Situação funcional e de estrutura é crítica
O gasto com pessoal alarma não apenas pelo montante, mas por se tratar de uma instituição que, de acordo com o mesmo relatório, possui um corpo docente limitado por um Plano de Cargos, Carreiras e Salários (PCCS) defasado desde sempre, já que foi criado em 2000, durante o último mandato de Almir Gabriel como governador, e implementado somente em 2006. Diz o documento que todas as solicitações de ampliação relacionadas ao PCCS foram ignoradas pelo governo e que a proposta com esse fim enviada pela universidade em maio de 2011 ficou engavetada na Secretaria de Estado de Administração (Sead) até novembro do ano passado, quando retornou para reestudo. Enquanto isso, a Uepa esgotou seu número de cargos de docentes e hoje não pode nomear ou contratar doutores, contando apenas com 80 vagas em aberto para professores auxiliares e assistentes.
Sem andamento
Servidores técnico-administrativos em número insuficiente somam a um crescimento de vagas para a graduação quase que insignificante diante da demanda - eram 2.536 vagas em 2010 para 66.933 inscritos, enquanto que a mesma relação em 2014 é de 3.106 para 100 mil - e acervo bibliográfico defasado, bem como à situação dos laboratórios de ensino: pelo menos dez dos seus 20 campi estão em obras sem previsão de acabar.
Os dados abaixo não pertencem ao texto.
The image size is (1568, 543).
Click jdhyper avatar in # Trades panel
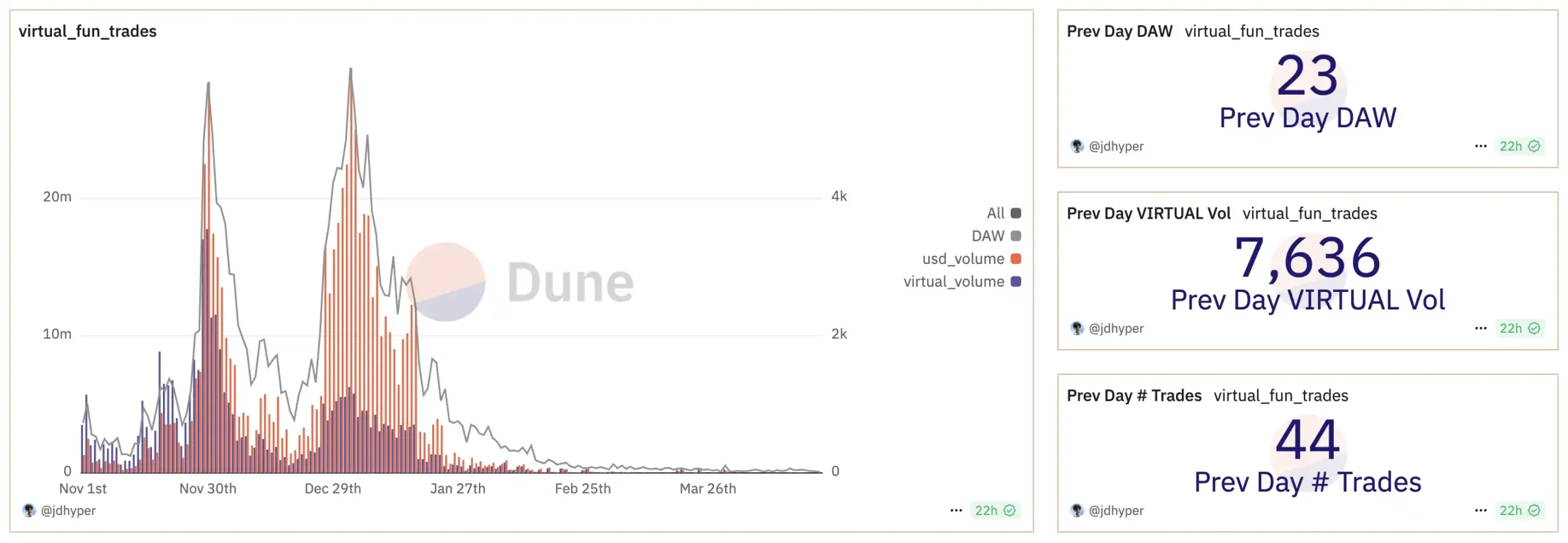pos(1077,511)
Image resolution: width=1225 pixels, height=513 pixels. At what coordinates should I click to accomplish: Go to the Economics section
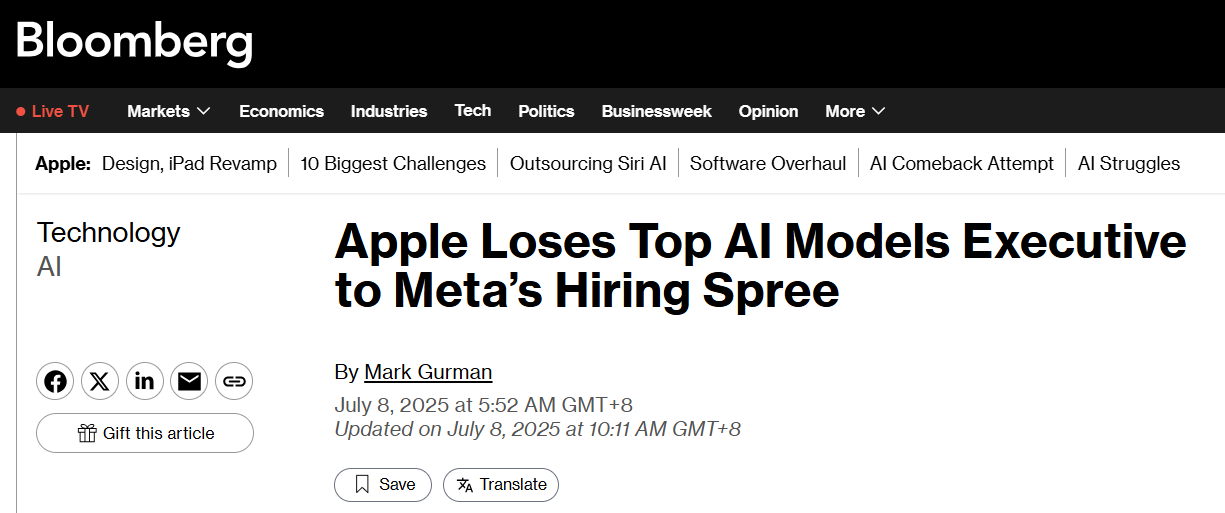coord(281,111)
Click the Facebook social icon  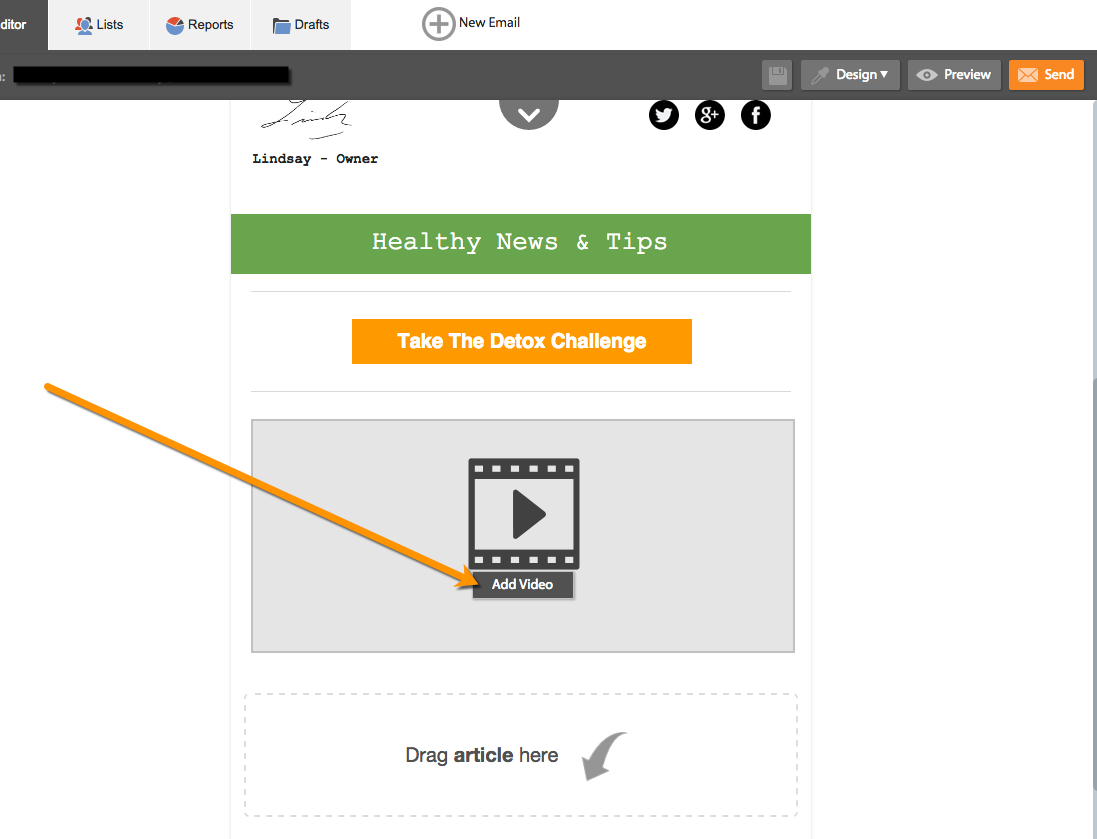coord(756,115)
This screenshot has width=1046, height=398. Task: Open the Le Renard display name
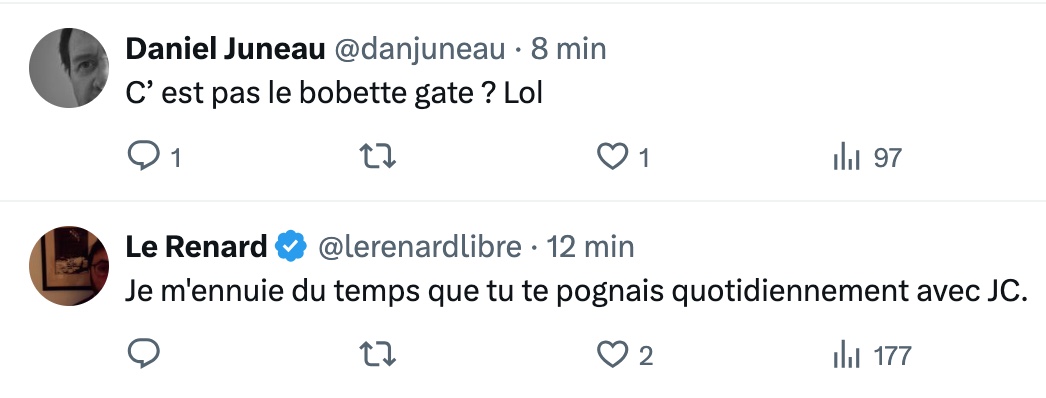[196, 246]
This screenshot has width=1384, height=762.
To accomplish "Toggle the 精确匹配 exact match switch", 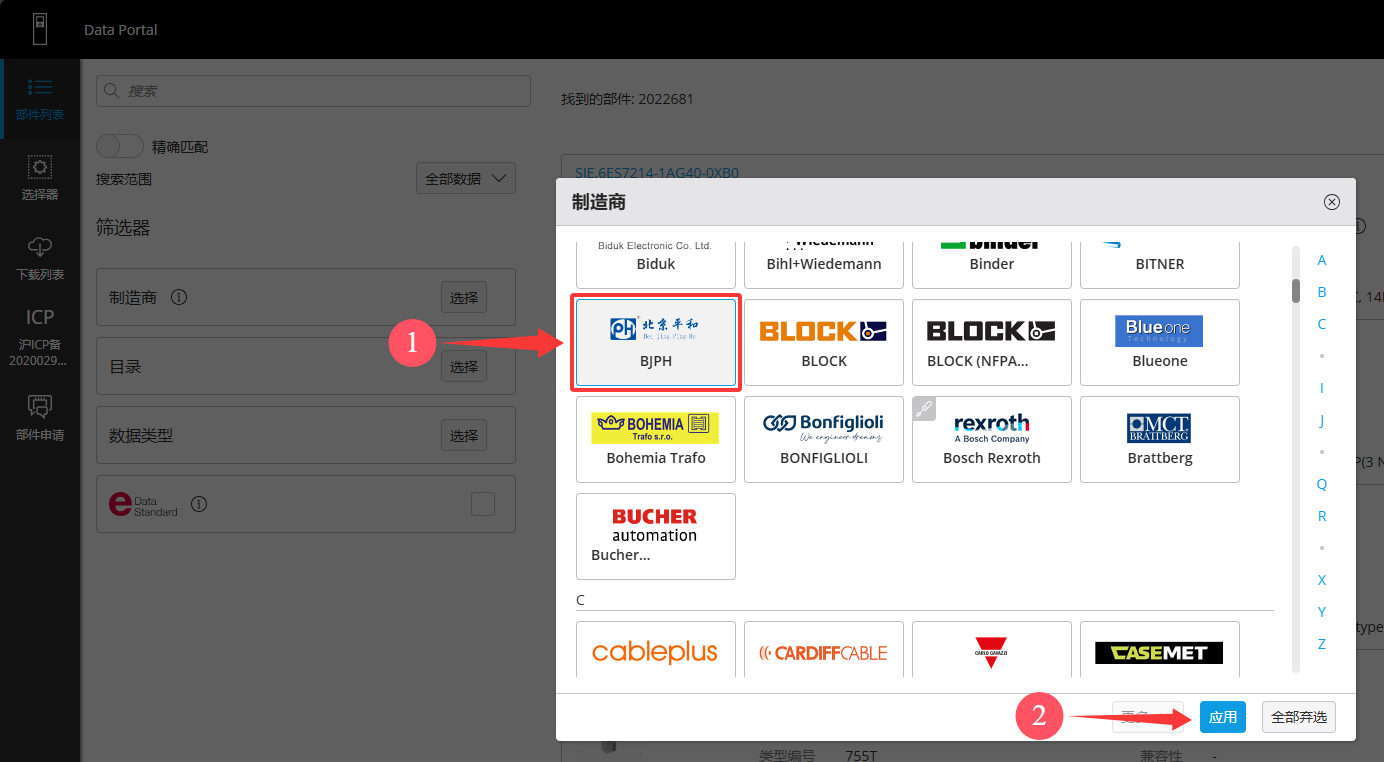I will (120, 146).
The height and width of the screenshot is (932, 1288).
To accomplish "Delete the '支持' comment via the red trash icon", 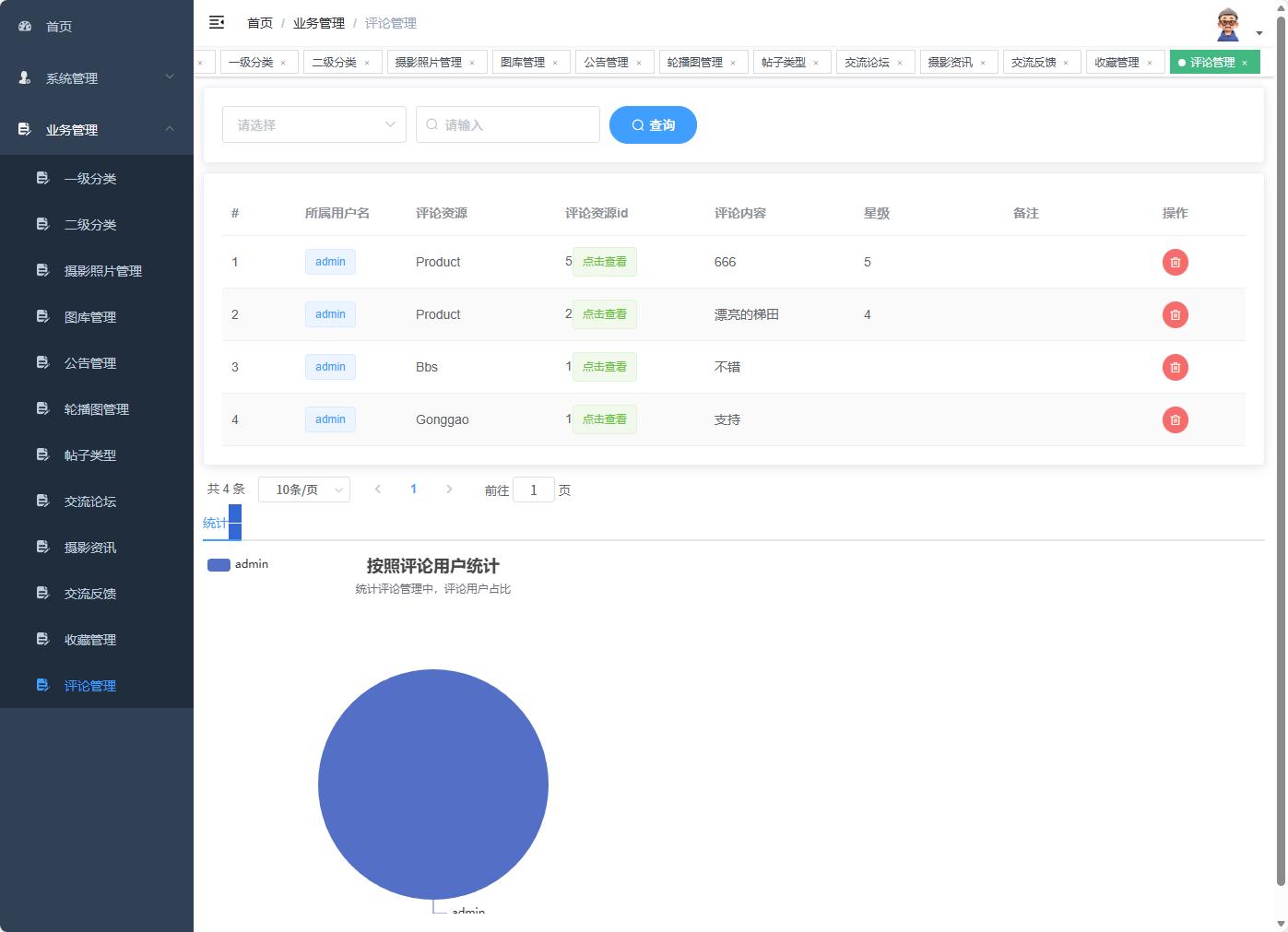I will pos(1175,419).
Esse é o caso do Prédio da Saúde de Marabá, cujo curso de Medicina já tem sua primeira turma de aprovados iniciando aulas no próximo semestre, ou de um dos campi da Saúde de Belém, cuja construção da primeira fase do prédio de ambulatórios e clínicas do Centro de Ciências Biológicas e da Saúde (CCBS) está ainda nas fundações desde 2010.
Diante de tantos números ruins, tantas urgências deixadas em segundo plano, é de se entender a postura de quem já não tem mais o que fazer diante do caos implantado pelo governador, que ainda encerrou sua fala, mais uma vez de acordo com a agência de notícias do Estado, afirmando ter promovido um “belo exercício de boa política, de um debate que faça a gente refletir”, e que esse é um dos papéis da universidade. “Sempre digo que a desigualdade machuca e a diferença tempera; a desigualdade diminui e a diferença enriquece”.